Um Al-Jimal
Um Al-Jimal is the seventh historical site in Jordan to be added to UNESCO’s World Heritage List, If Petra is the “rose-red” city, Um Al Jimal is a city of “all black”, constructed exclusively with dark, volcanic basalt rock. Located 70km northeast of the capital, the site was established by the Nabataeans and continued under the Romans, later being revived by thriving Byzantine and Umayyad communities.
After destruction by an earthquake, it was sporadically inhabited until it was resettled by Druze and Masaeid in the 20th Century.

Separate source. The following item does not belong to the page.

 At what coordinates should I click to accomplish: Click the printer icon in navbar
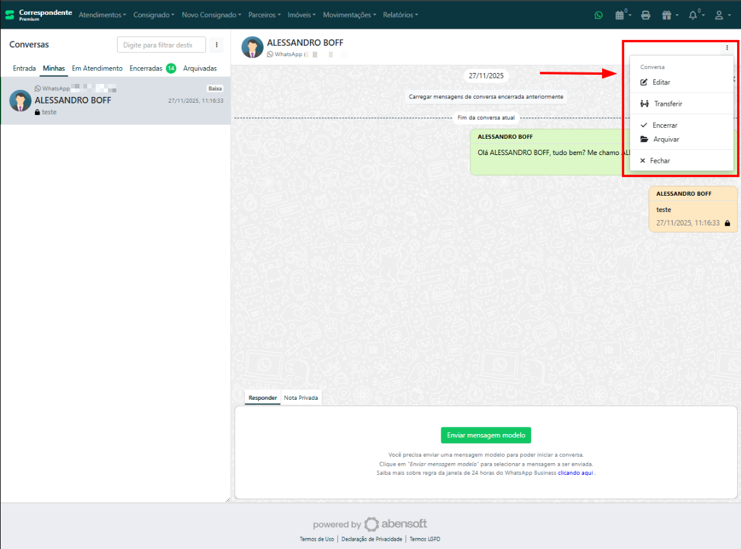coord(645,15)
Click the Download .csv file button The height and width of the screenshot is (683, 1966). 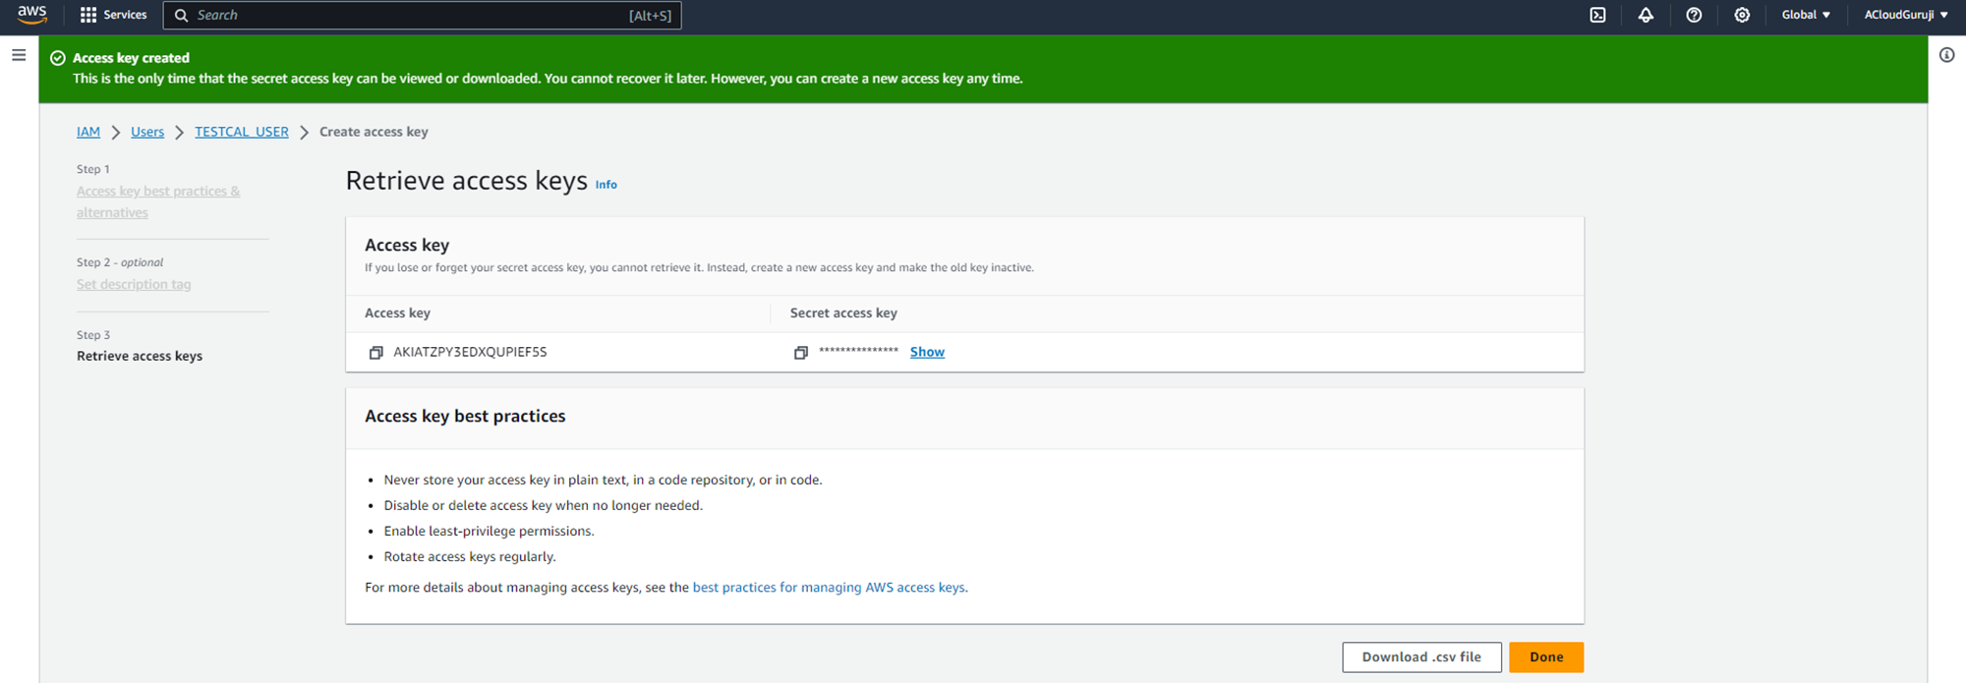click(1421, 657)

Um Al Jimal was a frontier town on the edge of the badia, likely first inhabited by Nabataean traders caravanning between Petra and Damascus ; With the arrival of Rome in the second century AD, the village eventually became part of the Limes Arabicus — the line of garrisoned forts that protected the Roman province of Arabia.
Um Al Jimal’s black building material lent itself to typical frontier architecture, as basalt is durable and provides good insulation, cooling the summer heat and shielding from the winter cold. The black volcanic stone — today often mottled in appearance from lichen, dust, and age — was so sturdy that many homes were built up to three-storey tall, with the tower of the so-called Barracks (or later castellum) six stories above the ground. The results lasted a long time; Not only were buildings maintained and reused over centuries of continuous occupation, but many were reoccupied in the early 20th century and over 150 are still at least partially standing today.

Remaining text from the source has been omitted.